Distributing assets according to the will
Preparing a Will
Start by organizing what you need: outline your objectives, inventory your assets, estimate your outstanding debts and prepare a list of family members and other beneficiaries. Use this information to carefully consider how you want to distribute your assets. Ask yourself lots of questions: Is it important to pass my property to my heirs in the most tax-efficient manner? Do I need to establish a trust to provide for my spouse or other beneficiaries? How much money will my grandchild need for college? Do I need to provide for a child who has a disability?
Taking inventory of the assets may be the key to making a will. Assets should be mentioned in your will. Any items not specifically mentioned may be addressed in a catchall clause of your will called a residuary clause, which generally states, "I give the remainder of my estate to ..." Without this clause, items not specifically mentioned will be distributed in accordance with state law.
Outstanding debts usually will be paid by your estate before your beneficiaries receive their shares. You may want to clear up debts that you know will be a problem, or make specific provisions for payment of those debts in your will.
Remember to be specific and clear when naming beneficiaries. For example, state the person's full name as well as his or her relationship to you (child, cousin, friend, etc.) so your executor will know exactly who you mean. Clarity will also help to prevent challenges to your will.
States require that you sign the will in front of witnesses-the number of witnesses varies by state. A witness should not be a beneficiary under the will. Only one copy should be signed.
Updating a Will
You'll probably need to update your will several times during the course of your life. For example, a change in marital status, the birth of a child or a move to a new state should all prompt a review of your will. You can update your will by amending it by way of a codicil or by drawing up a new one. Generally, people choose to issue a new will that supersedes the old document. Be sure to sign the new will and have it witnessed, then destroy the old one.

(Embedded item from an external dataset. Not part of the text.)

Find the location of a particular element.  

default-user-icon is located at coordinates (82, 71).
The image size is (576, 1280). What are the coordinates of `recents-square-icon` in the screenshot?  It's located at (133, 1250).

The property included in your will may be subject to taxation. In planning your will, take into account the following:
Federal estate taxes will generally be due if the net taxable estate is worth more than $1,000,000. This amount is scheduled to gradually increase from $1,000,000 in 2002 to $3,500,000 in 2009 so that it will eventually shield $3,500,000 in gift or estate transfers from tax per taxpayer. Estates in excess of the exempt amount can be taxed at a rate from 37% to 50% (the top percentage is scheduled to gradually decrease to 45% in 2009). Also, note that these estate tax changes are scheduled to be repealed in 2010. If not extended, the tax law will revert to the estate and gift tax provisions in affect 2001. Consult a tax or financial professional to determine a plan that is right for you and your family.
You may be able to minimize your estate tax by establishing a trust or giving gifts during your lifetime. You can also cover the cost of estate taxes by purchasing a life insurance policy intended to pay taxes. Talk to your lawyer and life insurance agent to find out more about how this works.
- State death or inheritance taxes
- Federal income taxes
- State income taxes
Where to Keep Your Will
Once your will is written, store it in a safe place that is accessible to others after your death. If you name a trust company as executor, it will hold your will in safekeeping. You can keep it in your safe deposit box, but be aware that some states will seal your safe deposit bax upon your death, so this may not always be the safest place to store your will. Make sure a close friend or relative knows where to find your will. If you had an attorney prepare your will, have him or her retain a copy with a note stating where the original can be found.
A Living Will
A living will is not a part of your will. It is a separate document that lets your family members know what type of care you do or don't want to receive should you become terminally ill or permanently unconscious. It becomes effective only when you cannot express your wishes yourself. If your state recognizes a power of attorney for health care, have one executed to authorize someone to act in accordance with your present intentions.
Discuss your wishes as reflected in your living will with family members, and be sure they have a signed copy.
The end of your life is something you probably don't want to dwell on, but thinking about what will happen to your loved ones and your assets and personal possessions is important. Making sure you've done all you can to make their lives easier will give you peace of mind. And once your will is drafted, you won't have to think about it again unless something significant in your life changes.